**PROBLEM TO WORK ON**
Search term "will": please copy every line of the records below that contains it.

[Collection entries]
────

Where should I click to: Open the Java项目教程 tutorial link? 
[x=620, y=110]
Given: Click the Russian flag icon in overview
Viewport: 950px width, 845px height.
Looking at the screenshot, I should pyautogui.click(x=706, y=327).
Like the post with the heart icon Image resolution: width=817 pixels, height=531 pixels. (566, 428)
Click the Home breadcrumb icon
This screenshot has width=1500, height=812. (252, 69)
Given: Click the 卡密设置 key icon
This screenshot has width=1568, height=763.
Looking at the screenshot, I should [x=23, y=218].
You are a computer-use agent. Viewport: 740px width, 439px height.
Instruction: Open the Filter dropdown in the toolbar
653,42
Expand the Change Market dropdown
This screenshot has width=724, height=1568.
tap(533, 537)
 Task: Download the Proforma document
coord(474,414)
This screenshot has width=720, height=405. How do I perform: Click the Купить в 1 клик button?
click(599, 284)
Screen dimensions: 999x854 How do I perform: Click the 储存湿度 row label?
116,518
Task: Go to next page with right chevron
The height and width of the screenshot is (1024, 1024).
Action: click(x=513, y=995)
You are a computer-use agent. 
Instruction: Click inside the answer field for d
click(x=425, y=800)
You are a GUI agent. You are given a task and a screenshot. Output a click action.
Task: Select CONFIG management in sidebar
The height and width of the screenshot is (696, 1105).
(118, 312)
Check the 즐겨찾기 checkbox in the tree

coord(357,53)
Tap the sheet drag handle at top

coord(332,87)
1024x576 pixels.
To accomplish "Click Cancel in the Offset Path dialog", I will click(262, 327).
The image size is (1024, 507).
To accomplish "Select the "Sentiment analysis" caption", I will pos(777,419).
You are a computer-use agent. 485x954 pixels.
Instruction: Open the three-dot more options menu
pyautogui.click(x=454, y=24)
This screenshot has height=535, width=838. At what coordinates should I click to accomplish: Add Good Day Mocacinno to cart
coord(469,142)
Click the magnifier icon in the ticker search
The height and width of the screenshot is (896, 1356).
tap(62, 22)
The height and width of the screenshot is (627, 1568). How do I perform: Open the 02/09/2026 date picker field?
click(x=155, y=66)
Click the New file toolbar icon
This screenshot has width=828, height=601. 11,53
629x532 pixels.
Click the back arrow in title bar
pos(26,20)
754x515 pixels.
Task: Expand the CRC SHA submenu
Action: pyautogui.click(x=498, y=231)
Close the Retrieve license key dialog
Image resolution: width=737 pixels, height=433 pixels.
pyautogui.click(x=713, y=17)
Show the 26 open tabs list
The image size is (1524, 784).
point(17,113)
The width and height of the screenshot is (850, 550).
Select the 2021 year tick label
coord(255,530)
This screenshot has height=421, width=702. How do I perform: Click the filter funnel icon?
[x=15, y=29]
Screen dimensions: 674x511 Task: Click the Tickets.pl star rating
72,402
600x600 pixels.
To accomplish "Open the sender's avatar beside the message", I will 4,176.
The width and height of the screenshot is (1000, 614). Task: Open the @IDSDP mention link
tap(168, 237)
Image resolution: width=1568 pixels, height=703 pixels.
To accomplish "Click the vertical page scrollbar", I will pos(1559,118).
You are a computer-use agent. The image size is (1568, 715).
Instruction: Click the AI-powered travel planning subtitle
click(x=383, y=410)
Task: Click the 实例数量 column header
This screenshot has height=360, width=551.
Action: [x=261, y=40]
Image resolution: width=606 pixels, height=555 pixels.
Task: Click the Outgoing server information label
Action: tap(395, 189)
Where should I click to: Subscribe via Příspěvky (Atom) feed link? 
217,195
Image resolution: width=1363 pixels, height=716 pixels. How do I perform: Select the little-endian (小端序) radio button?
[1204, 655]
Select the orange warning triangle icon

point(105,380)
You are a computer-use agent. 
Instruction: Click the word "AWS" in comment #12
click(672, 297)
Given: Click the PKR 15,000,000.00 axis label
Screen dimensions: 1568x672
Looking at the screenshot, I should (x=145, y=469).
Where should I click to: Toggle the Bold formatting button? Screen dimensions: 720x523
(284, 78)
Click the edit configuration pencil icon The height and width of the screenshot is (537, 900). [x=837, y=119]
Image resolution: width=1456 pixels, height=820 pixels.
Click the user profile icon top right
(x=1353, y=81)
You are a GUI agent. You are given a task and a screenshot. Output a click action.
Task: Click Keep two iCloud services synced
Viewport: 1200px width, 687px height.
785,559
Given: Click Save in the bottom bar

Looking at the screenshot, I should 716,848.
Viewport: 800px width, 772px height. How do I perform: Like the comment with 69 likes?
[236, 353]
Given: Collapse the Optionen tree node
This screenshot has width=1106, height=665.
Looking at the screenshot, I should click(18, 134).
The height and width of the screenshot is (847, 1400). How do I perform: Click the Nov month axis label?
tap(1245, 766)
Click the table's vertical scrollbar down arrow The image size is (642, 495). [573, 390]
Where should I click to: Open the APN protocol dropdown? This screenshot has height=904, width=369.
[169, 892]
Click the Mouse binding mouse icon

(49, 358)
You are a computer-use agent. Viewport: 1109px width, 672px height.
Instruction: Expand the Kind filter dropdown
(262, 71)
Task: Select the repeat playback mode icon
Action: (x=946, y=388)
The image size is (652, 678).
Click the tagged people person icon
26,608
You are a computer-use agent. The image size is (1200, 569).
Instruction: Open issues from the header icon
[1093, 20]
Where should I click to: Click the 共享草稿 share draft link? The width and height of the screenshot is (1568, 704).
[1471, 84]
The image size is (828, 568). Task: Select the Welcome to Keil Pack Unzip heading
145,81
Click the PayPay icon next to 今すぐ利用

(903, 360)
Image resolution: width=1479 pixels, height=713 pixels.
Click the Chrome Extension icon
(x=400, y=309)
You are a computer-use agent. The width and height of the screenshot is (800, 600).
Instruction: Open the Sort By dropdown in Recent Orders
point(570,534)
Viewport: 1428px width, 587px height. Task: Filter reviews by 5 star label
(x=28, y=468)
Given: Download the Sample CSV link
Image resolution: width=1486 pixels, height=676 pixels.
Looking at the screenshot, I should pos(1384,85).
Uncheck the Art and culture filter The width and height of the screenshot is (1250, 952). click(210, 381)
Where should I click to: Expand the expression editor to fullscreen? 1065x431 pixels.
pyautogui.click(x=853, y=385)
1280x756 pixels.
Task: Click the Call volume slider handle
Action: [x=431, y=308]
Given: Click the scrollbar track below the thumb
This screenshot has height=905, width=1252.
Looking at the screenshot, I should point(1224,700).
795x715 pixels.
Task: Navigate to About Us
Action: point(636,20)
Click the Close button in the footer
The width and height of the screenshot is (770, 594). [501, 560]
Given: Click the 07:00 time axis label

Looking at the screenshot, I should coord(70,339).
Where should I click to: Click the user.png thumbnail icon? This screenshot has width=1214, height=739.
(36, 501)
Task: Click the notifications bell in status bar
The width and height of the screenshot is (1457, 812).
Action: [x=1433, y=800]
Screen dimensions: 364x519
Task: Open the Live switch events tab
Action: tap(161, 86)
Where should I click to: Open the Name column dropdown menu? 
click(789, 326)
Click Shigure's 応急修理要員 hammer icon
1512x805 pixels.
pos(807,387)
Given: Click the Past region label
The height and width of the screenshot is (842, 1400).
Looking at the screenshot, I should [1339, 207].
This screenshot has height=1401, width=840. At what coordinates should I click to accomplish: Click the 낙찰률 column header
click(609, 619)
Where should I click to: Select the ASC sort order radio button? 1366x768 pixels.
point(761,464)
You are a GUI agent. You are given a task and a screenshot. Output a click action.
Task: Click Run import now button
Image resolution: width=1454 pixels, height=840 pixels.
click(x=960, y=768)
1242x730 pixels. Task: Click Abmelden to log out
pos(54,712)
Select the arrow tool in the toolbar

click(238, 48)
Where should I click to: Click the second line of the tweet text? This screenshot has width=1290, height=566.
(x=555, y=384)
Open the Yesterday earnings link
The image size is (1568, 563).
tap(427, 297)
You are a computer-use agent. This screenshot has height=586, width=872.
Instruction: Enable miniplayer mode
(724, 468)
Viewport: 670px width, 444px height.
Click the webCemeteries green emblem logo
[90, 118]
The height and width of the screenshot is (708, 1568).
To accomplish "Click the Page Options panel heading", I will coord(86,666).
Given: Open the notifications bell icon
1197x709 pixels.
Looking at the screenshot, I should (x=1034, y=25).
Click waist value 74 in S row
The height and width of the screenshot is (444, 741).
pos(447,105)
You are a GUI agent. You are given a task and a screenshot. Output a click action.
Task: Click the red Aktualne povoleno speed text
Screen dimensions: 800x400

────

**TASK ANSWER**
To accomplish "Click Cancel in the Offset Path dialog", I will click(262, 327).
To accomplish "Select the "Sentiment analysis" caption", I will pos(777,419).
To accomplish "Open the sender's avatar beside the message", I will 4,176.
To accomplish "Click the vertical page scrollbar", I will pos(1559,118).
To accomplish "Click the Page Options panel heading", I will coord(86,666).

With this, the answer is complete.